Another stumbling block was empty commits. We originally used filter-branch's --prune-empty switch, but found it was generally unreliable when used with tree-filter. The solution to this problem is the commit-filter as listed above; it did a stellar job.

Empty merge commits

There was one lingering issue, however: when inspecting the filtered repository, we still had a large number of empty merge commits that had nothing to do with the component. After a lot of searching, I found this gem:

$ git filter-branch -f \
> --commit-filter '
>    if [ z$1 = z`git rev-parse $3^{tree}` ];then
>        skip_commit "$@";
>    else
>        git commit-tree "$@";
> fi' \
> --tag-name-filter cat -- --all
$ git reflog expire --expire=now --all
$ git gc --prune=now --aggressive

The above uses a commit-filter which internally uses rev-parse to determine if the commit is a merge and that both parents are present in the repository; if not, it skips (removes) the commit.

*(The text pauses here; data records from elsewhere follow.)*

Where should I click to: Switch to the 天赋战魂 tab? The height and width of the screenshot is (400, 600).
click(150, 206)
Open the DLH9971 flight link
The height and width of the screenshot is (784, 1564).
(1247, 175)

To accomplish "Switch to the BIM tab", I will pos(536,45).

The reflog expire and gc commands clean up and remove any objects in the repository that are now no longer reachable.

Final Solution

With a working graft, tree-filter, and commit-filter in place, we could finally proceed. We created a repository containing all scripts we needed, as well as the assets necessary for rewriting the component repository trees. We then had a tool that could be executed as simply as:

$ ./bin/split.sh -c Authentication 2>&1 | tee authentication.log

And with that, we could sit back and watch the component get split, and push the results when done.

You can see the work in our component-split repository.

But what about the speed?

"But didn't you say it takes between 5 and 12 hours to run per component? And aren't there something like 50 components? That would take weeks!"

You're quite astute! And for that, we had a secret weapon: a community contributor, Gianluca Arbezzano working for an AWS partner, Corley, which sponsored splitting all components in parallel at once, allowing us to complete the entire effort in a single day. I'll let others tell that story, though!

The results

I'm quite pleased with the results. The ZF2 repository has ~27k commits, 67 releases, and over 700 contributors; a clean checkout is around 150MB. As a contrast, the rewritten zend-http component repository ended up with ~1.7k commits, 50 releases, ~160 contributors, and a clean checkout clocks in at 5.4MB! So the individual components are substantially leaner! Additionally, they contain all the QA tooling necessary to start developing against for those wanting to patch issues or create features, making development a simpler process.

The lessons learned:

tree-filter is your friend, if your restructuring involves more than one directory and/or adding or removing files.
tag-name-filter MUST be used anytime you use filter-branch; otherwise your tags may end up invalid!
filter-branch should be used on ranges sparingly, and ideally only if you're not worried about tags. In most cases, you want to run over the entire history.
commit-filter is your best option for ensuring empty commits of any type are stripped, particularly if you're using tree-filter; the --prune-empty flag is not terribly reliable.
Always do a full test run. It's tempting to use a commit range to verify that your filters work, but the results will differ from running over the entire history. Which leads to:
Schedule plenty of time, particularly if your repository is large. Those full test runs will take time, and, if you follow the scientific process and make one change at a time, you may need quite a few iterations to get your scripts right.

All-in-all, this was a stressful, time-consuming, thankless task. But I am quite happy with the results; our components look like they are and were always developed as first-class components, and have a rich history referencing their original development as part of the encompassing framework.

Kudos!

I cannot thank Gianluca and Corley enough for their generous efforts! What looked like a task that would take days and/or weeks happened literally overnight, allowing us to complete a major task in Zend Framework 3 development, and setting the stage for a ton of new features. Grazie!